@safe and null dereferencing

Jonathan M Davis via Digitalmars-d digitalmars-d at puremagic.com
Thu Jul 27 16:43:11 PDT 2017


On Thursday, July 27, 2017 13:48:51 H. S. Teoh via Digitalmars-d wrote:
> On Thu, Jul 27, 2017 at 07:50:52PM +0000, Moritz Maxeiner via Digitalmars-
d wrote:
> > On Thursday, 27 July 2017 at 18:46:16 UTC, Jonathan M Davis wrote:
> [...]
>
> > > I see no problem whatsoever requiring that the platform segfaults
> > > when you dereference null. Anything even vaguely modern will do
> > > that. Adding extra null checks is therefore redundant and
> > > complicates the compiler for no gain whatsoever.
> >
> > Except that when someone gets (root) access to any modern Linux
> > servers running D services he now has an easy way to create a denial
> > of service attack the owner of the server won't easily be able to find
> > the cause of, because pretty much everything *looks* right, except
> > that somehow the D services hang.
>
> If someone malicious has root access to your server, you already have
> much bigger things to worry about than D services hanging. :-D

Agreed.
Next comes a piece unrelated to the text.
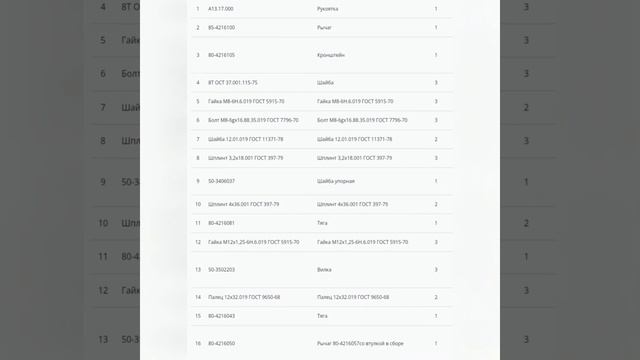This screenshot has width=640, height=360.
Task: Click part code 80-4216081
Action: (x=221, y=223)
And Safe D has never made any promises about denial of service
attacks and whatnot, let alone preventing things going wrong if someone has
root access. If you don't want segfaulting to open a window for someone to
hit you with a DoS attack, then don't dereference null pointers, and if you
don't want someone to do nasty things to your server that would require them
to be root, then do the appropriate things to protect your machine so that
they don't have root. We can _always_ find ways that a badly written program
can have issues with DoS attacks or have trouble if someone malicious has
access to the machine that it's running on. @safe is about guaranteeing
memory safety, not about stopping people from screwing you over when you
write bad code or fail to protect your computer from attacks.